O RELÓGIO DAS ÁGUAS
FLAVIO GIMENEZ
Subindo ao sótão - O Relógio das Águas - Flavio Gimenez - fls. 05 - Blocos Online

A velha ameixeira

O cinza chumbo do céu prenunciava chuva e das grossas, daquelas que enchem as ruas de água transbordante. Nesses dias assim ele preferia ficar recolhido em seu canto. O seu canto uma casa esquinada bem proporcionada, que fizera parte de sua família há anos e que ele resgatara quando estivera próxima de ser leiloada por falta de pagamento de seus impostos. O antigo inquilino a abandonara completamente, as calhas estavam furadas, as janelas pensas batiam nas ventanias, as portas tinham cupim e o assoalho desabara na sala de estar, de umidade e de falta de cuidado. Desleixo mesmo. Ele nem fora avisado disto, apenas soubera da iminente ruína da casa quando lhe disseram que deveria regularizar urgentemente a situação do imóvel. Essa casa lhe trazia lembranças, fora a sua morada nos anos de sua distante infância, quando brincava com os irmãos nos fundos, onde havia uma edícula habitada por Mercedes, sua mãe negra, e Ortiz, seu marido que invariavelmente chegava bêbado, desorientado. Mercedes tinha uma voz poderosa, seus gritos para conter as traquinagens dele e de seus irmãos eram ouvidos de fora da casa. Na frente da edícula, uma maravilhosa ameixeira que nos meses da primavera ficava com a copa prenhe de folhas e flores ocultando os três irmãos no meio da espessa folhagem. Eles se escondiam lá quando percebiam que a situação era grave e também para olhar os pássaros que a habitavam. O inquilino a serrara na base.

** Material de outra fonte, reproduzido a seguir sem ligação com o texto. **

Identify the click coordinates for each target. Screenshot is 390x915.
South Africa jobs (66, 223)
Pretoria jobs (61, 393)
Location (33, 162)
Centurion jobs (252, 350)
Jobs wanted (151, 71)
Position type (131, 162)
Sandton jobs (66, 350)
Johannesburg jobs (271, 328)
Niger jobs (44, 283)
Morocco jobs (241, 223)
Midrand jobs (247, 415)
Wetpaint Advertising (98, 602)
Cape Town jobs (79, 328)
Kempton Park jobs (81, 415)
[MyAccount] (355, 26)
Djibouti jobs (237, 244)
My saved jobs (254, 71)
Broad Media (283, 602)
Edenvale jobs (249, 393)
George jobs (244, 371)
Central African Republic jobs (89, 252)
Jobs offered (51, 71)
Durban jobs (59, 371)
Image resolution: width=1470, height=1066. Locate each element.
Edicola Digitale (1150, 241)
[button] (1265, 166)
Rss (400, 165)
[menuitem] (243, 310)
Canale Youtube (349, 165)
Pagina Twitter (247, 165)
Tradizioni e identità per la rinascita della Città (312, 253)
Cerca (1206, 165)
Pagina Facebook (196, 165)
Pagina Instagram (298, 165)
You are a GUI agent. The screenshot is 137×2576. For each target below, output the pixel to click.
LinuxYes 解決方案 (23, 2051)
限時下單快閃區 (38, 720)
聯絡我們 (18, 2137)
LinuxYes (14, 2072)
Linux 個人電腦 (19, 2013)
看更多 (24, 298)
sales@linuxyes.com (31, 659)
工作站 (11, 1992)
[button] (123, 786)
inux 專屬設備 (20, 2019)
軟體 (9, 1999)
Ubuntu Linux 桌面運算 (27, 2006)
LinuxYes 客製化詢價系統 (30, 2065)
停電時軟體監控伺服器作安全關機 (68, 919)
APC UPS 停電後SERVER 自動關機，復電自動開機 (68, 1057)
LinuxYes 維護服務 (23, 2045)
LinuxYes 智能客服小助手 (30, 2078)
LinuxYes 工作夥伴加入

Em meio às dolorosas lembranças ele reformou a casa. Começou pelo telhado arruinado, telhas quebradas e forro podre. Muitos ratos e morcegos foram enxotados, mas ele achou coisas interessantes no sótão: Uma chapa de pulmão antiga que havia sido feita em seu avô tuberculoso; uma bolsinha de mulher que fora de sua prima e que ela esquecera em casa no dia em que ele e ela se encontraram secretamente no sótão, numa brincadeira que por um triz não encerra sua infância precocemente. Ele olhava a bolsa e se lembrava dela, grandes olhos castanhos, a testa alva e o sorriso que já deixava os anos inocentes para trás, cônscia de seu poder de sedução. Um alvo pescoço e orelhas bem formadas com voz de ninfa.

“– Primo!”

Era assim que o chamava, sempre a lhe contar as novidades de seu desabrochar de menina-mulher. Quando terminou o telhado, passou a trabalhar junto com os pedreiros na recomposição do interior de sua velha morada. Canos furados acentuavam o desgaste e um vazamento secular foi resolvido, para a graça de seu vizinho que tinha mofo em sua sala de estar há anos. O inquilino nem se importava mais com os queixumes dele, simplesmente omitira tudo. Incrível como ele pudera deixar as coisas ficarem assim. Era o que sempre dizia sua mulher, também já entrada em anos, mas férrea em suas colocações. Ela havia sido o esteio de seu lar desde que haviam casado. Sempre o pusera para frente, sempre o elogiara em suas quedas que não haviam sido poucas. A crítica dela tinha fundamento, era que ele de certa forma era omisso e isso o magoava; no fundo reconhecia seu comodismo. Agora, ao reformar sua velha casa, pretendia dar uma espécie de retorno ao mundo e com isso de certa forma mostrar que de omisso ele não tinha nada.

“– Primo! Vamos brincar?”

“– Aonde?”

“– No sótão!”

Ele se lembrava do descompasso de seu coração ao olhar aquela menina que se transformava em mulher e sorria. Os anos passam, mas nossa energia juvenil conserva-se como se dentro de uma cápsula do tempo e ele se orgulhava de saber que toda vez que quisesse poderia evocar aqueles momentos mágicos que passara com ela, em diversos tempos.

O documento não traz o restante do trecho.